Synergistic Effect of the Lactic Acid Bacteria and Salt Coagulant in Improvement of Quality Characteristics and Storage Stability of Tofu.

作者信息

Yang Xiaoyu, Wang Yan, Hao Ming, Li Liang

机构信息

College of Food Science, Northeast Agricultural University.

出版信息

J Oleo Sci. 2020 Nov 1;69(11):1455-1465. doi: 10.5650/jos.ess20102. Epub 2020 Oct 15.

DOI:10.5650/jos.ess20102
PMID:33055439
Abstract

In this study, a new way to produce tofu with lactic acid bacteria (Lactobacillus casei, L. casei) and salt coagulant (magnesium sulfate) has been developed and optimized in order to improve the quality characteristics and the storage stability. Processing parameters (bean-water ratio, inoculation amount, magnesium sulfate concentration and pressing time) of tofu were studied. Yield, water holding capacity (WHC), texture and sensory were measured for evaluating quality characteristics of tofu. Based on the single factor and response surface methodology (RSM), the optimized conditions of tofu were determined as follows: bean-water ratio was 1:4 g/mL, fermentation time was 5 h at 37°C when the inoculation amount was 4.0%, magnesium sulfate concentration was 2.0 mol/L and pressing time was 1 h. Under the optimum conditions, the yield of the tofu was 140.45 g, the WHC was 87.25 %, the hardness was 420.36 g, and the tofu had better sensory characteristics, soft, uniform texture, as well as good flavor. The shelf life and stability of tofu during storage were also evaluated under the optimum conditions.

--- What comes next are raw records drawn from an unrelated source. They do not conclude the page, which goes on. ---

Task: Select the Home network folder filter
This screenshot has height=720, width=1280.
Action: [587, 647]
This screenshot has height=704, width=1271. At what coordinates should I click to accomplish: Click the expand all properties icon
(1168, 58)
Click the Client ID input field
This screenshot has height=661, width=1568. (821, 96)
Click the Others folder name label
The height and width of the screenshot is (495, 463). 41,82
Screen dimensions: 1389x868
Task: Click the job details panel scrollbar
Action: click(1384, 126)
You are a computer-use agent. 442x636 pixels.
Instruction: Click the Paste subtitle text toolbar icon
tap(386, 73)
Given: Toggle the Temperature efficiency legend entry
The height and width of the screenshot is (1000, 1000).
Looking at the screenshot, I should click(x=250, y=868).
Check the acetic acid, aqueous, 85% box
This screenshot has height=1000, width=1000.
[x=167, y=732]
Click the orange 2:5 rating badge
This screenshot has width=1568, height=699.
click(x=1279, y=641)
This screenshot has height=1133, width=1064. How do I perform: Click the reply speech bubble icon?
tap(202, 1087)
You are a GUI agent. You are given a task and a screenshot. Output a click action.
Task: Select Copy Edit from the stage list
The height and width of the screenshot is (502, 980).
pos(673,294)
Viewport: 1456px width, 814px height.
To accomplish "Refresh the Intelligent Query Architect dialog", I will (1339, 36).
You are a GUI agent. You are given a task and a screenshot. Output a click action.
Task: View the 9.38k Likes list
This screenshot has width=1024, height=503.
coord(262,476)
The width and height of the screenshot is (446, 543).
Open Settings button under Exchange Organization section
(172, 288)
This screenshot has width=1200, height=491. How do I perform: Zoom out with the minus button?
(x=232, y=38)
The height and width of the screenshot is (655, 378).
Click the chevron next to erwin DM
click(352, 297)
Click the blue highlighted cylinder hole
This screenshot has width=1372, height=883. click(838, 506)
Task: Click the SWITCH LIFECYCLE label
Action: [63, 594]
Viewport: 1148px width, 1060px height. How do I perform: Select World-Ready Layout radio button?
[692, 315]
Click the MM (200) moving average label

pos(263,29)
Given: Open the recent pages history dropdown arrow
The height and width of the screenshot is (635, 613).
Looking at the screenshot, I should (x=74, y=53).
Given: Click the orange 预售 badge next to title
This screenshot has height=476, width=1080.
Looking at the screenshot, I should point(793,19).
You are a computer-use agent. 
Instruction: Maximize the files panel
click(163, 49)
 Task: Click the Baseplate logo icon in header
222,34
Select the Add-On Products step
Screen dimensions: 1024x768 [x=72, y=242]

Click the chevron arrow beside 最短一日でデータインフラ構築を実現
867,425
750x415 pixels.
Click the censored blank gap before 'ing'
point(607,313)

The results showed that fermented tofu had a longer shelf life than unfermented tofu at room temperature. Compared with the "pasteurization + low temperature" group and "low temperature" group, the fermented tofu in the "microwave + low temperature" group had a longer shelf life and better-quality properties during storage. Tofu, prepared by the lactic acid bacteria fermentation and salt coagulant, would be accepted as a new type of tofu according to its quality characteristics and storage stability.

摘要

在本研究中,已开发并优化了一种用乳酸菌(干酪乳杆菌)和盐类凝固剂(硫酸镁)生产豆腐的新方法,以改善其品质特性和储存稳定性。研究了豆腐的加工参数(豆水比、接种量、硫酸镁浓度和压制时间)。通过测量产量、持水能力(WHC)、质地和感官指标来评估豆腐的品质特性。基于单因素和响应面法(RSM),确定了豆腐的优化条件如下:豆水比为1:4 g/mL,接种量为4.0%时,在37°C下发酵5小时,硫酸镁浓度为2.0 mol/L,压制时间为1小时。在最佳条件下,豆腐产量为140.45 g,持水能力为87.25%,硬度为420.36 g,且豆腐具有更好的感官特性,质地柔软、均匀,风味良好。还在最佳条件下评估了豆腐在储存期间的保质期和稳定性。结果表明,在室温下,发酵豆腐的保质期比未发酵豆腐更长。与“巴氏杀菌+低温”组和“低温”组相比,“微波+低温”组的发酵豆腐在储存期间保质期更长,品质特性更好。根据其品质特性和储存稳定性,由乳酸菌发酵和盐类凝固剂制备的豆腐将被认可为一种新型豆腐。